= YOUR INSTRUCTIONS =
Reproduce word for word the items starting at the line containing "The image size" and ending at the line containing "coord(1480,47)", both lines included. Leave the pictures out of your answer.

─── DATA SUPPLIED ───

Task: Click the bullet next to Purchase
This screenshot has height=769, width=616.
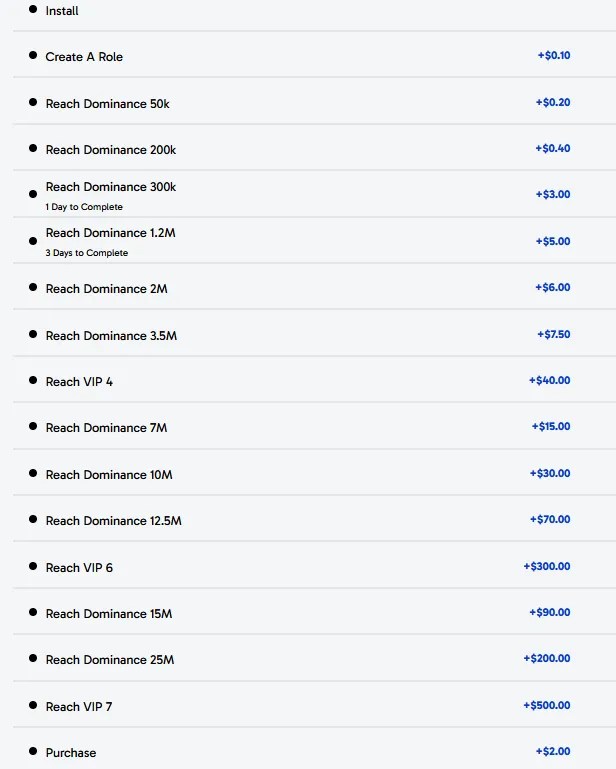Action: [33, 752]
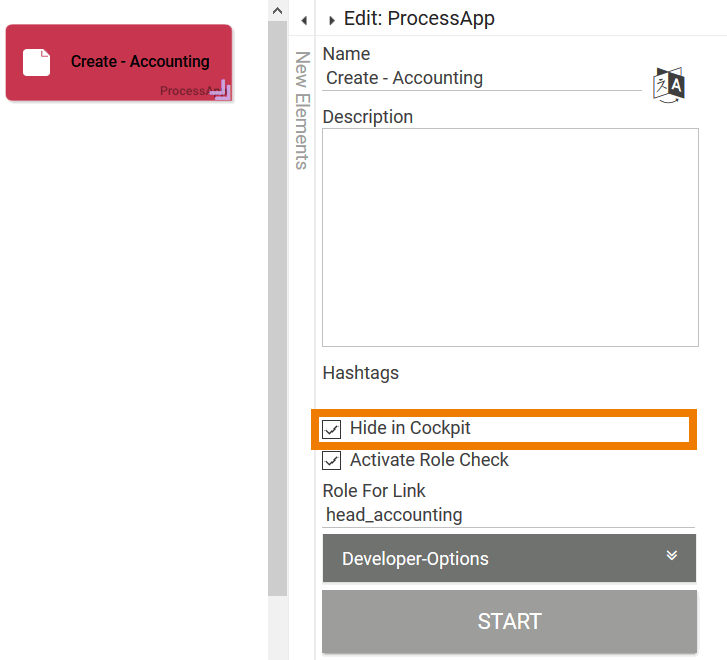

───
─── DATA SUPPLIED ───

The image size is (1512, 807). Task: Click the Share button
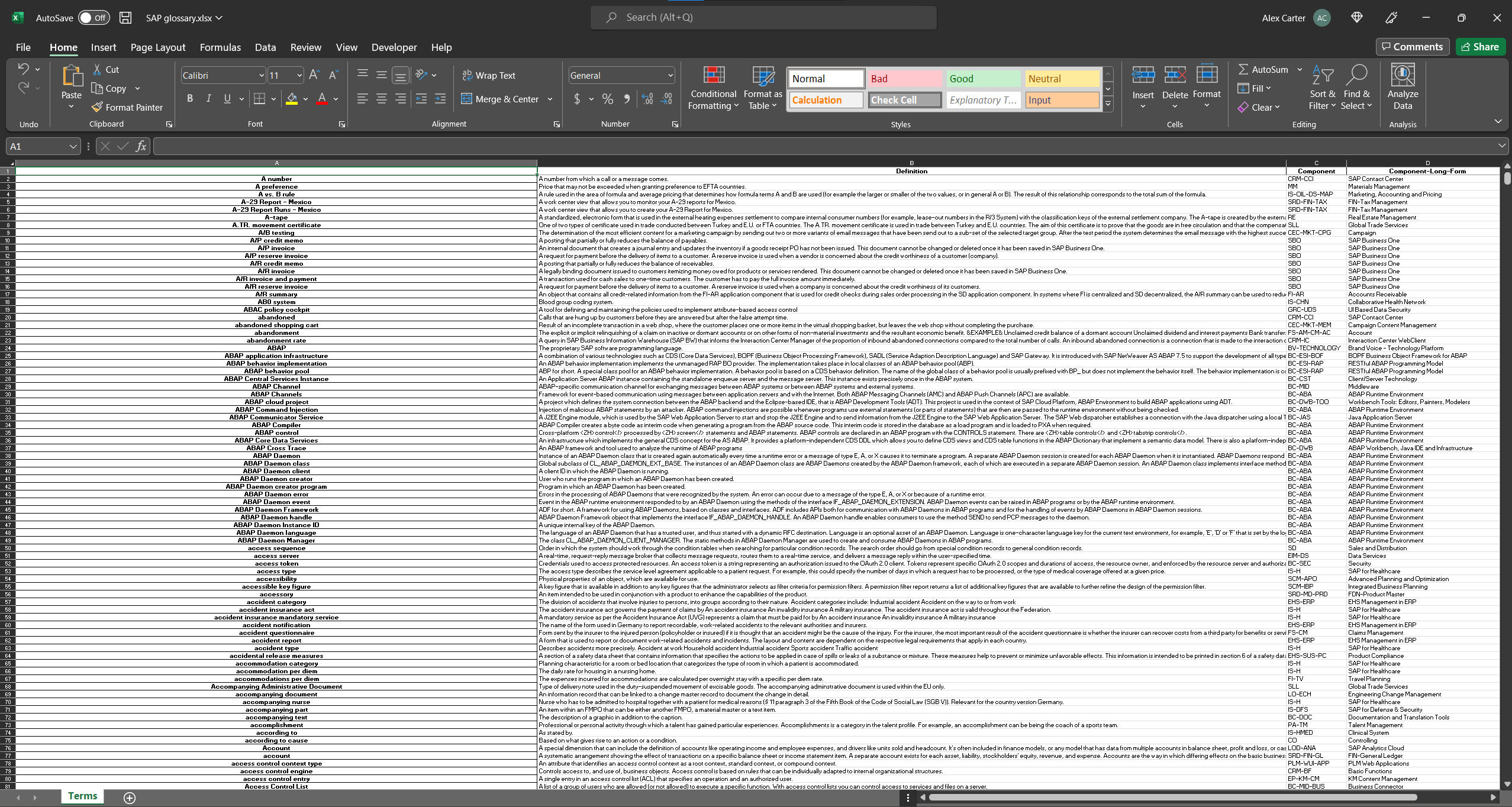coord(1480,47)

───

= WORKED SOLUTION =
The image size is (1512, 807). Task: Click the Share button
coord(1480,47)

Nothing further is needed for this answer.